## Source extract
------------------------------------

Tag Archives: Summer

The End of Summer

I was born in the summer, and I used to love vacations, but now I loathe the season for being too hot and not giving enough breaks like the winter when there’s Thanksgiving and Christmas and New Years. I sweat and suffer through June, July, and August. September is insufferable too, but I begin to see a glimmer of hope. But it hasn’t cooled down. It’s almost ninety degrees in the morning, and a heat wave has flown overhead and doesn’t plan on flying away any time soon, like a massive raven in the sky. It flaps its heavy black wings and fans more heat onto the valley, where I sweat when I cross my legs.

I went to the gym yesterday just to stay cool and used a stair stepper for a half hour. It makes me drip sweat in front of a television. I wanted to watch the US Open, but on all six televisions in the cardio room, they showed one of those corny comic book movies like Thor or X-Men or Ironman. I was sure it was Thor. I saw a buff blond man with blue eyes in every scene. Why would I want to watch a movie while getting exercise if there’s no sound? It didn’t matter. I was wearing earbuds anyway.

------------------------------------

## Written task
From the post about the end of summer, pull out the passage between "I went to the" and "wearing earbuds anyway.", inclusive, copying it word for word.

## Extracted data entries
------------------------------------

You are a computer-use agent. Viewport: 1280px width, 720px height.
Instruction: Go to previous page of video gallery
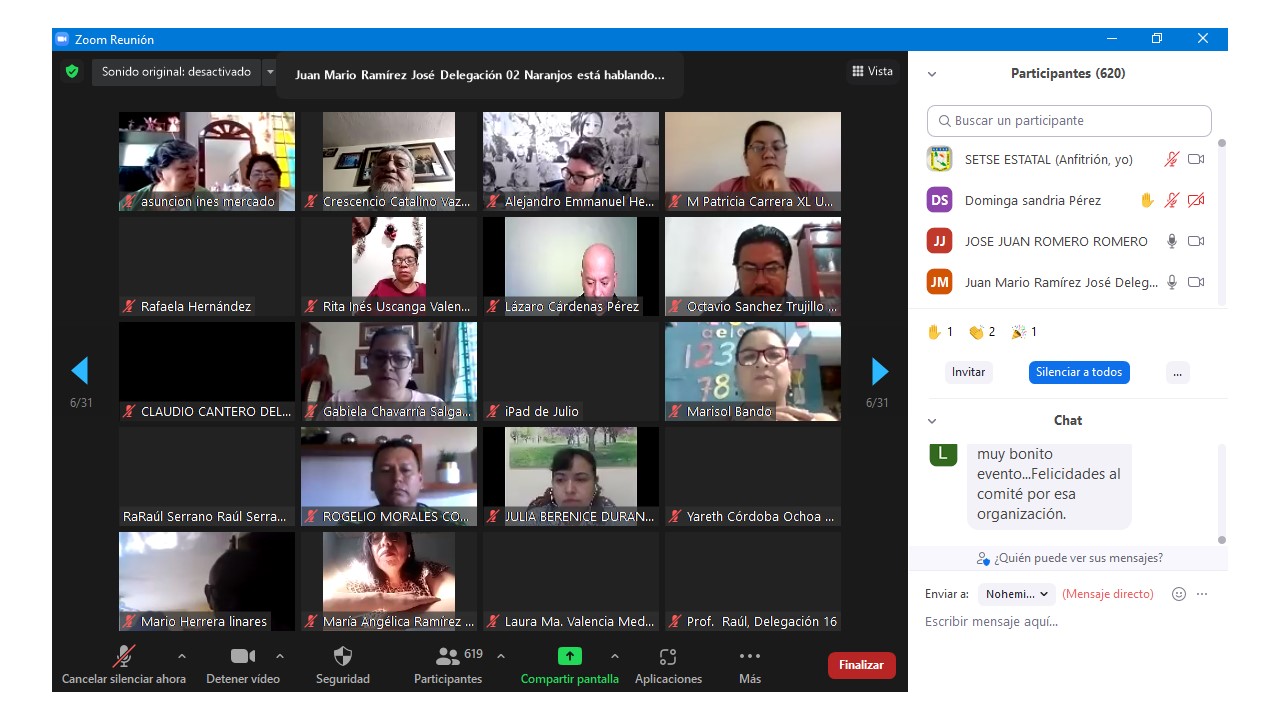click(80, 372)
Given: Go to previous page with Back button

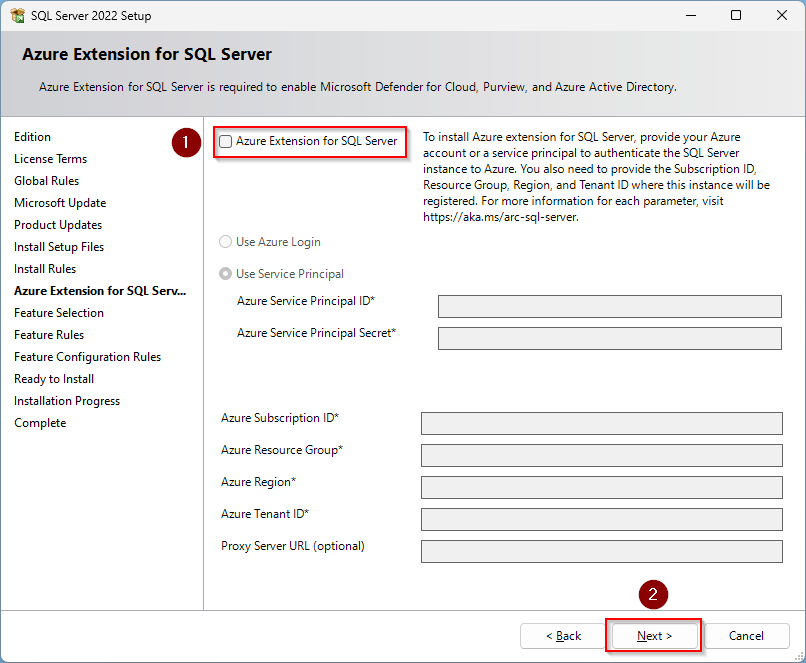Looking at the screenshot, I should 563,636.
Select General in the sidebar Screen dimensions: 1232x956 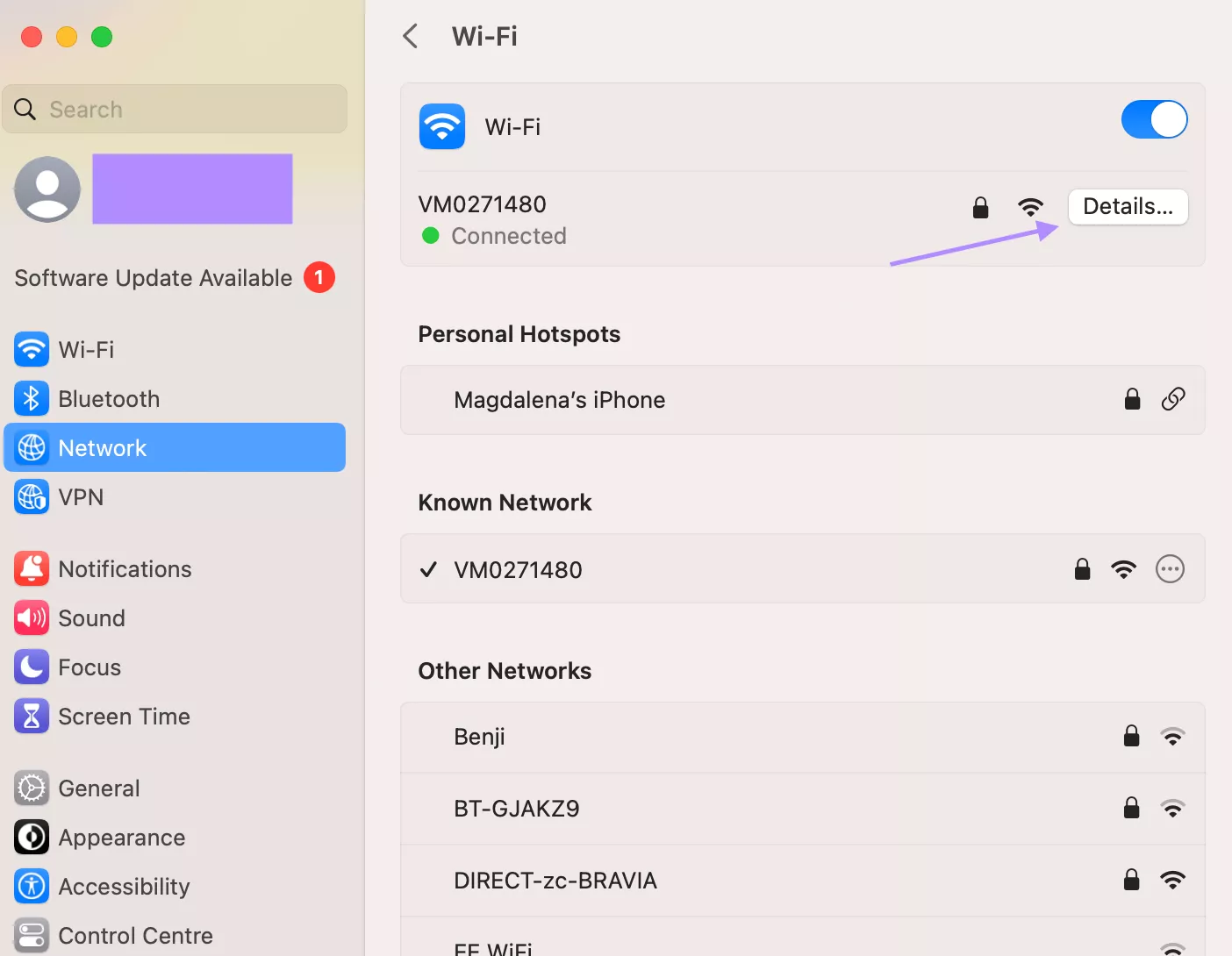[x=98, y=788]
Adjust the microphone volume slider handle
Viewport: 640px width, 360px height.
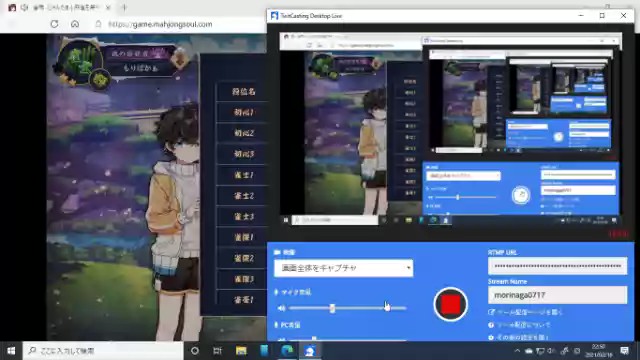click(332, 308)
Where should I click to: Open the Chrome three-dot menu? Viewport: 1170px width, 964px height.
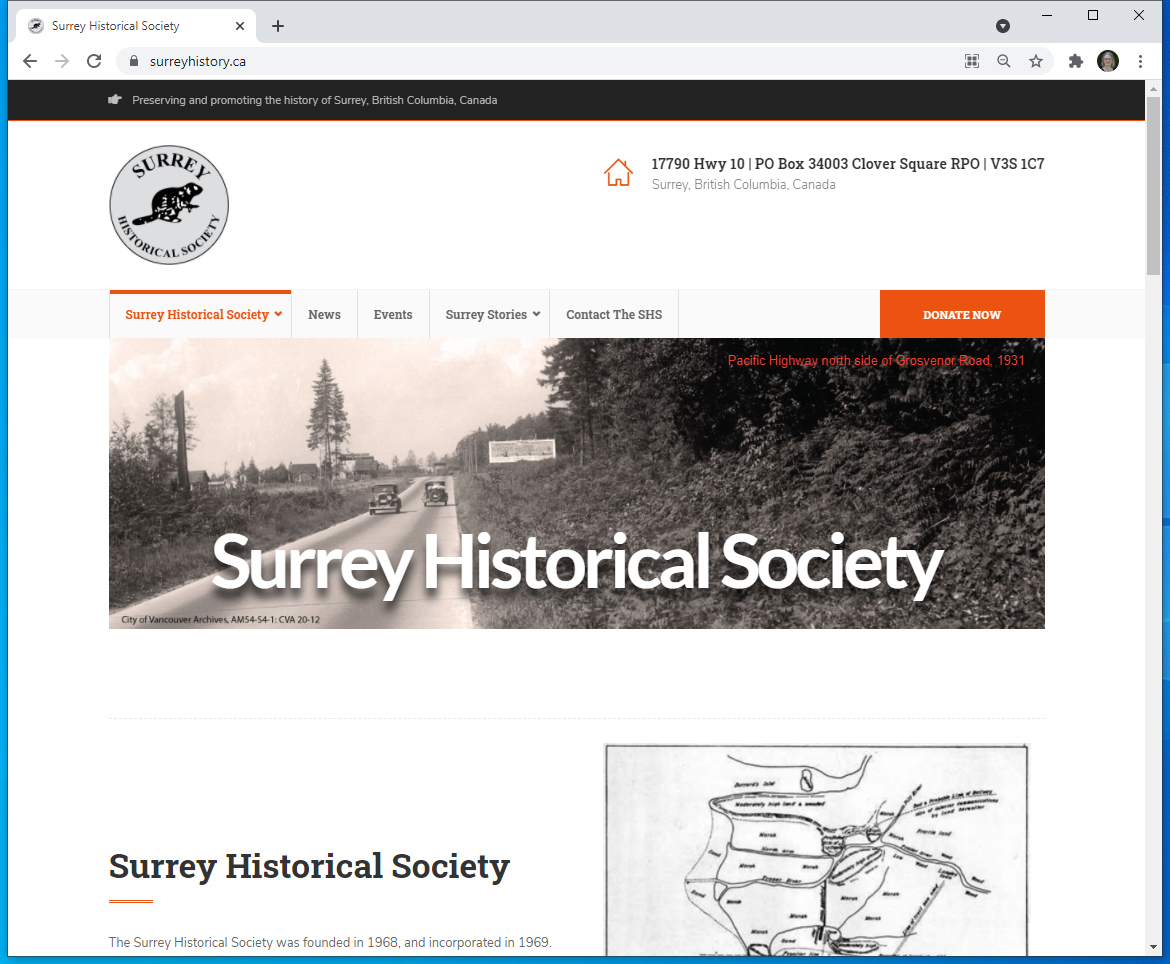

------------------------------------

## Written solution
I went to the gym yesterday just to stay cool and used a stair stepper for a half hour. It makes me drip sweat in front of a television. I wanted to watch the US Open, but on all six televisions in the cardio room, they showed one of those corny comic book movies like Thor or X-Men or Ironman. I was sure it was Thor. I saw a buff blond man with blue eyes in every scene. Why would I want to watch a movie while getting exercise if there’s no sound? It didn’t matter. I was wearing earbuds anyway.